Publication information
- Publisher: DC Comics
- First appearance: DC Special #28 (June–July 1977)
- Created by: Bob Rozakis (writer) John Calnan, Tex Blaisdell (art)

In-story information
- Alter ego: Robert Coleman
- Team affiliations: Secret Society of Super Villains
- Abilities: None

= Quakemaster =

DC Comics supervillain

Quakemaster (Robert Coleman) is a supervillain appearing in American comic books published by DC Comics. He first appeared in DC Special #28 (June–July 1977) and was co-created by writer Bob Rozakis and artist John Calnan.

==Fictional character biography==
Robert Coleman is an architect in Gotham City whose reputation is damaged when an apartment complex he designed fails to withstand a hurricane. Feeling that he has been wrongly branded, Coleman creates the alias of the Quakemaster and uses his super-charged jackhammer to create earthquakes in Gotham City. His scheme backfires and only his buildings are damaged in the quakes. Quakemaster is defeated and captured by Batman.

Quakemaster is later released and recruited by the Secret Society of Super Villains to be part of the team working with Silver Ghost to kill the Freedom Fighters. This story was scheduled to appear in The Secret Society of Super-Villains #16-17, but the title was canceled before it could be published. It eventually appeared in issue #2 of Cancelled Comic Cavalcade, a limited series produced by DC Comics.

Quakemaster takes to hanging out with other villains who have apparently fallen on hard times. This group includes Black Mass, Sonar, Blackrock, and Cavalier. The villains gather at a New York bar to play games of poker. In one such game, the villains lose most of their weapons and devices to civilian Wally Tortelloni. When the villains gang up to track Tortelloni down and retake their devices, they are apprehended by members of the Justice League International.
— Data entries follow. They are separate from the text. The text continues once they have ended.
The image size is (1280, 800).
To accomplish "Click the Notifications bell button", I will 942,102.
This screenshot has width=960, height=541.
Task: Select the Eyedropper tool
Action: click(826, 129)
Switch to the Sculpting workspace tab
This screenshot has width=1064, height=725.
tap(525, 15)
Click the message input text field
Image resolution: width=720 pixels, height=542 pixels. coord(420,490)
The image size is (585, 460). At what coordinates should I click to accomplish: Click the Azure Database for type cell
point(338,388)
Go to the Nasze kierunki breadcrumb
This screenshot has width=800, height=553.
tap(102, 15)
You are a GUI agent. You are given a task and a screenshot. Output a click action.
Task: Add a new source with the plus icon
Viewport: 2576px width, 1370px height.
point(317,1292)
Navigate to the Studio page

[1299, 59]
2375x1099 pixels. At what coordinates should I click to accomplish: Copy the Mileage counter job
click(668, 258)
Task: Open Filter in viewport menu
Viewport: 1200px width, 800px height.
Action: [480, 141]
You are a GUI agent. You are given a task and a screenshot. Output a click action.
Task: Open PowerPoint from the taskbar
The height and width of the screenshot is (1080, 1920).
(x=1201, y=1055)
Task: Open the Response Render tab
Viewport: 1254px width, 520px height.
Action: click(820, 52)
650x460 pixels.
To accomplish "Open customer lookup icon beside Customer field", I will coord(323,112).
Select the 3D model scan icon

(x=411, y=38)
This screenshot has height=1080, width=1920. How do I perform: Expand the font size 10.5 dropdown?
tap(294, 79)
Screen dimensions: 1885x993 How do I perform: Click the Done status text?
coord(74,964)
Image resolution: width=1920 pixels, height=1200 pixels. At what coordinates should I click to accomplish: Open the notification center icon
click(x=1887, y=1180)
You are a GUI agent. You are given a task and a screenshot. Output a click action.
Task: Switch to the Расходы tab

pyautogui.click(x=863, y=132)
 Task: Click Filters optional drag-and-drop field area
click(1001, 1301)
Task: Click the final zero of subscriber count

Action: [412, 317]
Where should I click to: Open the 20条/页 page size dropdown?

In Infinite Crisis, Quakemaster rejoins the Secret Society of Super Villains.

==Powers and abilities==
Quakemaster has no inherent powers or abilities. He uses a power-charged jackhammer of his own design, which projects pulse waves of energy capable of destroying concrete or smashing bone.

==Other versions==
For a brief time, the name Quakemaster is used by fellow villain Ventriloquist during the storyline "Batman: Cataclysm".